▶ Exercise instructions
Each line from the one bearing "The image size is (553, 1200)." through the last line of the entries below should be returned exactly, with pictures left out.

▶ Input
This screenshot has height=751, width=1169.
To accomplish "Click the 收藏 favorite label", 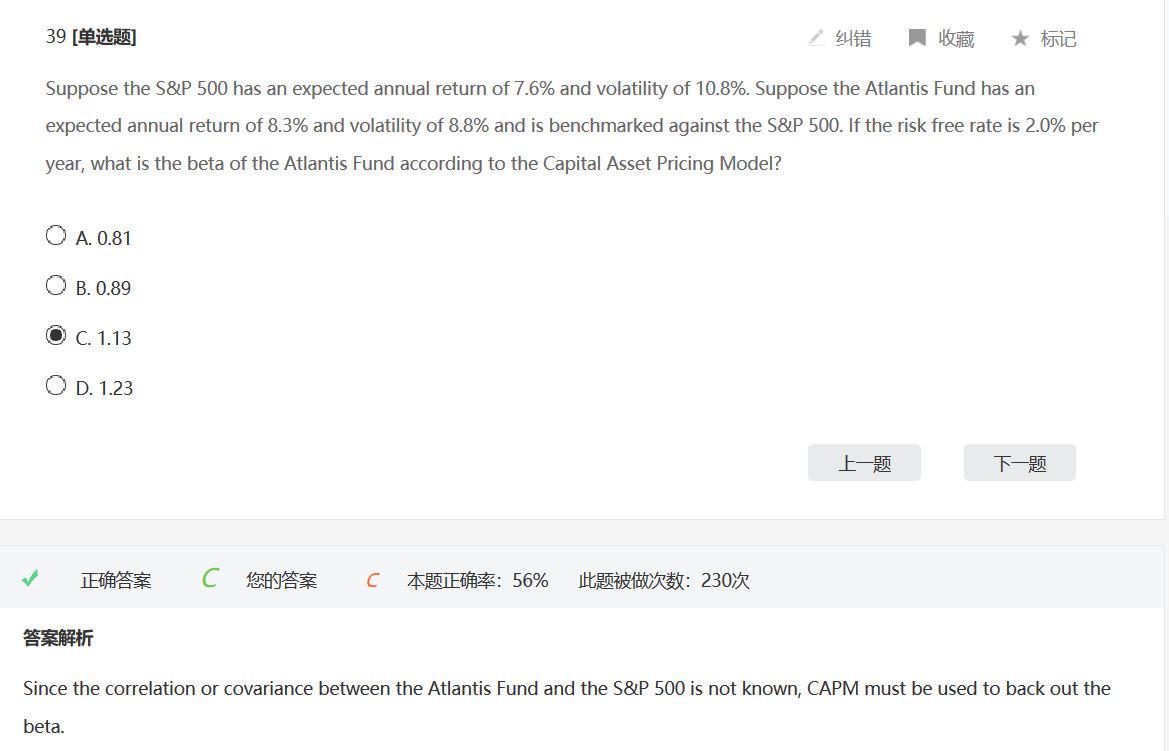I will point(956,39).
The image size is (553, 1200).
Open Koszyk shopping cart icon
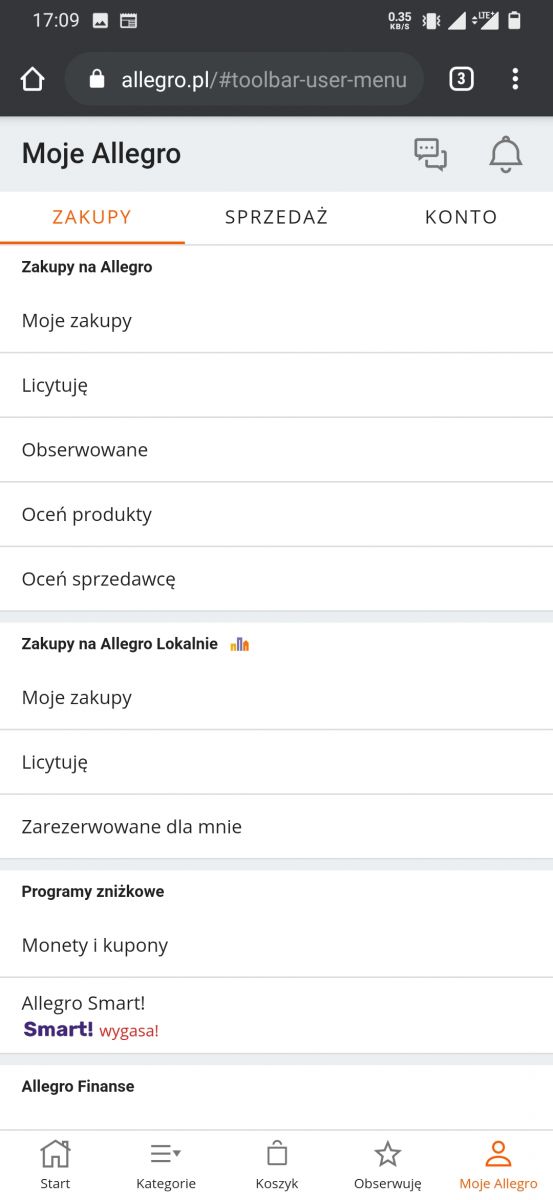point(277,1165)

▶ Expected output
The image size is (553, 1200).
Open Koszyk shopping cart icon
point(277,1165)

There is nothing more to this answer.